(Italian) Intervista a Manlio Milani, Presidente dell’Associazione Caduti Strage di Piazza Loggia

ORIGINAL LANGUAGES, 20 Sep 2010

Silvia Berruto – TRANSCEND Media Service

Salò, 21 giugno 2010

Ho incontrato Manlio Milani alla conclusione di una serata-ricordo in memoria del salodiano Vittorio  Zambarda su Piazza della Loggia svoltasi nella sala dei Provveditori del palazzo municipale di Salò.

SB_Manlio Milani  abbiamo parlato di storia, di storie, di storia e memoria. Fra storia e memoria individuale e collettiva che cosa vuol dire fare memoria e che cosa implica questo nel Suo testimoniare personale.

MM_Nel mio testimoniare personale significa da un lato evidentemente ricordare il fatti e quindi far riemergere le conseguenze di quella violenza sul piano personale.
Ma contemporaneamente e credo che questo, per certi aspetti, venga prima, significa rapportare quel fatto alla dimensione collettiva.
Perché quel fatto riguarda l’insieme della società non riguarda tanto me, colpito, ma riguarda me in quanto cittadino colpito più di altri cittadini.
In realtà la memoria è ciò che mi spinge a portare avanti questa memoria: questo ricordo di quel fatto è appunto far presente che esso riguarda tutti.
E allora la memoria deve essere una ricerca non tanto soggettiva quanto collettiva.
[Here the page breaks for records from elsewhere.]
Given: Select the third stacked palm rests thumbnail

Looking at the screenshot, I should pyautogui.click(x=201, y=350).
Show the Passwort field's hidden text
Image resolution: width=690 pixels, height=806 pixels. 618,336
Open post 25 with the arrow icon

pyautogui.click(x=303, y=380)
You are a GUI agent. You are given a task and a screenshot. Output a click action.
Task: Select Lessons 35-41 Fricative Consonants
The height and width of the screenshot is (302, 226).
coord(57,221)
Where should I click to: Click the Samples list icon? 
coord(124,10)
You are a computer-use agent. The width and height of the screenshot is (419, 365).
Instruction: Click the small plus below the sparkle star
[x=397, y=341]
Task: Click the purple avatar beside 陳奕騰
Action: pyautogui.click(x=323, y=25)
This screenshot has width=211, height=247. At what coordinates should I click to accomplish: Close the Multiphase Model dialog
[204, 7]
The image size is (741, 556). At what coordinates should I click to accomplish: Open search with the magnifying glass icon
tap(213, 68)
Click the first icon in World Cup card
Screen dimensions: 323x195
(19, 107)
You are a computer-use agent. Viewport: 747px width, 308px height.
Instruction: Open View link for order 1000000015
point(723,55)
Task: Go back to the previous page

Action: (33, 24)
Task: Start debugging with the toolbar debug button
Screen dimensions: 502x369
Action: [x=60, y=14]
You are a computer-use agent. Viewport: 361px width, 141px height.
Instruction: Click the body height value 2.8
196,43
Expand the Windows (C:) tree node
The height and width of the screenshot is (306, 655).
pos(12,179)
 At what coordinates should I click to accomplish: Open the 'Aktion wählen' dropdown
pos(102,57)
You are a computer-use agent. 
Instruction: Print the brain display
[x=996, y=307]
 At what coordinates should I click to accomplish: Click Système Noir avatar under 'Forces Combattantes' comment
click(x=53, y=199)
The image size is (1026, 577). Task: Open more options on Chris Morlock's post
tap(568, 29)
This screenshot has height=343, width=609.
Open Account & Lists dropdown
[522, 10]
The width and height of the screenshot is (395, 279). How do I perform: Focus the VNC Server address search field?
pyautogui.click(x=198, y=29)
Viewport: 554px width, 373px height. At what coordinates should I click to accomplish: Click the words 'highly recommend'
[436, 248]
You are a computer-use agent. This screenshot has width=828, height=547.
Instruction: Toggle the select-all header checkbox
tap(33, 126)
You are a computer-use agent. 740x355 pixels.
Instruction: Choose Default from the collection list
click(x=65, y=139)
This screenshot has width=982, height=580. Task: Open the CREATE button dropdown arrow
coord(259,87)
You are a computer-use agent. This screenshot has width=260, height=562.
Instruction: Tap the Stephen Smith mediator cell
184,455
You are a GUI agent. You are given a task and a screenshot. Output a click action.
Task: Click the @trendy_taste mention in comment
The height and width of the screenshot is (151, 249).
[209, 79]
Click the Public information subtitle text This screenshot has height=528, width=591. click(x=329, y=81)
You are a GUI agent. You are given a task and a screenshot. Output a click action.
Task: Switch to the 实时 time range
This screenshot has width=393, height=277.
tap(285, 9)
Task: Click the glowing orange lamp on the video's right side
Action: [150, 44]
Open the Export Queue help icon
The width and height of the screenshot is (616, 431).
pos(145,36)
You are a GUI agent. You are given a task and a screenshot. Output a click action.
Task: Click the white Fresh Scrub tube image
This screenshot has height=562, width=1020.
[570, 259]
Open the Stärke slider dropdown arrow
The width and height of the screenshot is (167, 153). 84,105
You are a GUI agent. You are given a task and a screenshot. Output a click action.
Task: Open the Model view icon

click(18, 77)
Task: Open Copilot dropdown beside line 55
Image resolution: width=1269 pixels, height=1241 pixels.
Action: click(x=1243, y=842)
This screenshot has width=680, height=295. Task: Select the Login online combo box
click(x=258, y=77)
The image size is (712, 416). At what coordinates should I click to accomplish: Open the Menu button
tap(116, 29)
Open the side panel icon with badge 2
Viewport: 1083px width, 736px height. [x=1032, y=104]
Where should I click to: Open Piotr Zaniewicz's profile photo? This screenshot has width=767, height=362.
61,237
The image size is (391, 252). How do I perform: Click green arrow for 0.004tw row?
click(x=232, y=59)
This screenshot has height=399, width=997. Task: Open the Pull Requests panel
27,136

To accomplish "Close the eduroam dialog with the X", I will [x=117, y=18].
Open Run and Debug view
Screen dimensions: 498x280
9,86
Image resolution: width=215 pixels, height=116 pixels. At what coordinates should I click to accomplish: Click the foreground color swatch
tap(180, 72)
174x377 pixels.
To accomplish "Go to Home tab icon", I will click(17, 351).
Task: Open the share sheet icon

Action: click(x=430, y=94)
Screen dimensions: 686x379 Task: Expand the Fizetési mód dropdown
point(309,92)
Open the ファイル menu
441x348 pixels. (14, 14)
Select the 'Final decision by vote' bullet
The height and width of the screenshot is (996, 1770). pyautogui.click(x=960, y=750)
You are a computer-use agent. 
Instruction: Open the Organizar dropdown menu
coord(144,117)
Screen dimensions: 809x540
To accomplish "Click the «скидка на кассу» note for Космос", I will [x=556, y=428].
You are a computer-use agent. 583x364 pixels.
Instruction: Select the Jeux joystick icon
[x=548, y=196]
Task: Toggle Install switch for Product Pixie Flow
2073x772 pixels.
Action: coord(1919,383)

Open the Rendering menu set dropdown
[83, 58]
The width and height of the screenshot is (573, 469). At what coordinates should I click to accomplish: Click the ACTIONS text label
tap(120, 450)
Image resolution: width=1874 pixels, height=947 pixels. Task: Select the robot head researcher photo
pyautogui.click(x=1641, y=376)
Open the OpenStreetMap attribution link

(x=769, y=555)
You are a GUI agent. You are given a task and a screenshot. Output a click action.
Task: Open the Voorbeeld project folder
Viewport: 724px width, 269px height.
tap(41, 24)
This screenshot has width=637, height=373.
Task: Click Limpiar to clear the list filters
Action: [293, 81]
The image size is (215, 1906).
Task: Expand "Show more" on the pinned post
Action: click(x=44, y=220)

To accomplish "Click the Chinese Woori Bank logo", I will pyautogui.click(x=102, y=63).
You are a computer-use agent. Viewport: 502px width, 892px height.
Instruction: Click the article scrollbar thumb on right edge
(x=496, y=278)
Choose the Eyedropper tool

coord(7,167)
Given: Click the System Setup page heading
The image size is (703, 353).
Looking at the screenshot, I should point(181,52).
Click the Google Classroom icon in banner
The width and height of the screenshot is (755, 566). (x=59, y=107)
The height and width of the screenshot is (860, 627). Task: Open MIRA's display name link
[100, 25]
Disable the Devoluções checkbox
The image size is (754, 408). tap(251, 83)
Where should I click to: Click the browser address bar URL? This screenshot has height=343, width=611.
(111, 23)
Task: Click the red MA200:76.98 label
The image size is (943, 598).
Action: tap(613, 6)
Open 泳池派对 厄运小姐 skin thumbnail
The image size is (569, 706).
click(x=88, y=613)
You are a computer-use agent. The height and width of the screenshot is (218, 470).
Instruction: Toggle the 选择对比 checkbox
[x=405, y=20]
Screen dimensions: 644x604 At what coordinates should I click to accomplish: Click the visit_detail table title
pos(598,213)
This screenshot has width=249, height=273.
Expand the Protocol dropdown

SB_ Una domanda che vuol essere un omaggio agli amici dell’ANPI Garda Valsabbia (organizzatori della serata, ndr).
Che cosa voleva dire essere ANTIFASCISTI nel 1943-1945, cosa voleva dire essere antifascisti nel 1974 e che cosa significa oggi essere antifascisti?

MM_Per me capire che cosa significa essere antifascisti nel 1943-1945: io ero molto piccolo, avevo 5 anni nel 1943,significa riportarmi alla lettura delle lettere dei condannati a morte
e capire che molti di quei giovani avevo colto l’essenza fondamentale e cioè che LA LIBERTA’ non riguarda tanto il soggetto singolo quanto riguarda l’insieme di tutti.
E per ESSERE LIBERO IO devo fare in modo di garantire la libertà a TUTTI.
E questo diritto può anche costare la vita.
Un impegno di natura totale ma per la LIBERTA’ DI TUTTI.
Negli anni Settanta credo che in una certa misura quella eredità sia stata l’elemento fondamentale. Con una sostanziale differenza.
NOI dovevamo difendere quell’eredità che ci era stata data … pagata, che è la Costituzione.
Quindi mentre loro partivano dalla necessità di conquistarsi delle regole noi dovevamo partire dalla necessità di difendere quelle regole, anche in nome del sacrificio di chi le aveva prodotte.
E quindi, partendo dal loro sacrificio realizzare quella loro idea
vivere liberamente. Ma vivere liberamente assumendosene sempre la responsabilità anche degli altri.
Questo era il compito che noi volevamo svolgere quella mattina in piazza della Loggia ed era l’idea di tramandare un’eredità che noi avevamo acquisito.

SB_Che cosa la indigna di più nei silenzi e nei sospesi della storia dei processi di piazza della Loggia?

MM_ Quello che mi indigna di più oggi è lo scoprire e nel vedere confermata una VERITA’ confermata una verità che conoscevo e cioè che certe STRAGI POTEVANO ESSERE EVITATE. E non fu fatto perché uomini dello Stato, in virtù di un progetto eversivo, e comunque condizionante la politica, avevano ritenuto che valesse più della vita delle persone.